Schrödinger’s Taoiseach Brian Cowen Determined To Remain In Box With Unstable Isotope
Schrödinger’s Taoiseach Brian Cowen
Schrödinger’s Taoiseach Brian Cowen said this evening he intended to stay in the box which allows him to occupy a quantum physical state where he is both leader of Fianna Fail and not leader of Fianna Fail – this despite internal party disquiet over his personal popularity with the electorate, the party’s standing in the polls and the dangerous proximity of a decaying isotope linking a trigger mechanism and a small flask of hydrocyanic acid.
Mr Cowen insisted this evening it was in the best interests of the country and the party for him to remain in the box.
He said his Fianna Fáil parliamentary party would hold a secret ballot on Tuesday on a motion of whether or not to violently shake the box causing the flask of hydrocyanic acid to shatter regardless of the rate of subatomic decay on the trigger mechanism.
After two days of consultation with colleagues, Mr Cowen said he had come to the conclusion that stepping down would lead to confusion and loss of authority, chiefly his.
“As Schrödinger’s Taoiseach my total focus must remain with discharging my duties to the people,” he told a press briefing in Dublin this evening from inside his box.
In an effort to clear up confusion as to whether or not he is a humble, gracious, realistic man of integtrity as has been stated ad nauseum by pundits on the nation’s airwaves of late Mr Cowen clearly stated “I made no indication of resigning at any time as leader of the party,”
The Schrödinger’s Taoiseach accepted there was “an issue” over leadership but said that question should be resolved quickly if only people would stop focussing on pesky facts
Under normal Fianna Fáil party rules, a leader would only face a vote on the leadership if caught on YouTube in the bridal suite of the Four Seasons buried up to the pubic bone in a feral she-goat.
He said he wanted to dispense with procedures and put forward the motion himself for a vote when TDs and Senators at Tuesday’s parliamentary party meeting.
Concerns over the Schrödinger’s Taoiseach’s leadership came to a head in the last week after he was publicly grilled in the Dáil on Wednesday by Sinn Fein’s Kweeeeeveeeen O’Kwaaaaaylaaaawn on his contacts with former Anglo Irish Bank boss Sean FitzPatrick.
Under pressure, he revealed the names of two other business chiefs who joined him and Mr FitzPatrick for a post-golf match dinner in Druid’s Glen, Co Wicklow – Gary McGann, chief executive of Smurfit Kappa, who was a director of Anglo at the time, and Alan Gray, an economist appointed to the Central Bank board by Schrödinger’s Taoiseach .
But tonight he rejected that his Anglo contacts were at issue. “The issue here is not about that at all,” he said “..somewhere out there in the highlands of Punanastan, Lehmann Brothers are holed up laughing at us. Laughing”.
“All members of the parliamentary party acknowledge my good faith in relation to all of these issues. My standing in the party is not under question in any way.” Which is why we have been treated to a week of watching Fianna Fail play a very public game of ‘Pass-The-Poison-Chalice’.
One Minister of State, Seán Haughey, who spoke to Mr Cowen on Thursday, said the Taoiseach was not plotting to remain in office.
“I found him in a very philosophical humour, very genuinely open to discussion and debate,” he said. “He had got someone to deck out his box with some leftover fairy lights from christmas and he had laid on biscuits and a basket of free money for visiting TDs and Senators”
“I didn’t get the impression of a man who was sitting there in a box plotting to remain in power and not in power simultaneously.” Mr Haughey also said he told Mr Cowen he was not communicating with the electorate but that this may have been due to the muffling effect of two layers of heavy duty cardboard.

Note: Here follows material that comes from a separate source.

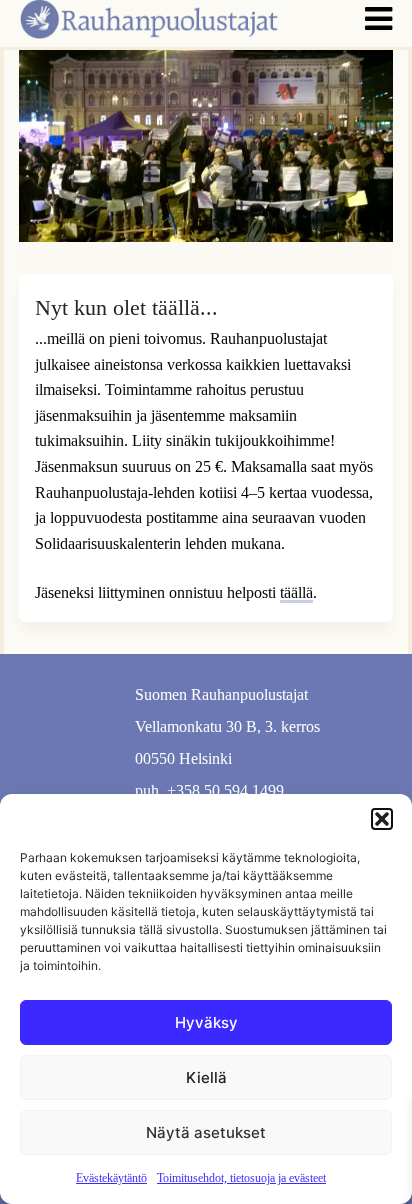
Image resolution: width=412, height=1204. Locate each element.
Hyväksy (206, 1022)
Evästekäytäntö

The minister said he got the impression Mr Cowen wanted to do what was best for the country and party. Unfortunately it seems that every time he goes into the room with the bottle of brandy and revolver he invariably drains the brandy and loses the revolver.
“If he thought it was in the interests of the party, I think he would consider stepping down,” he told RTÉ Radio today. Best interests of the party. The country can go and hang its bollix on the Five Lamps evidently.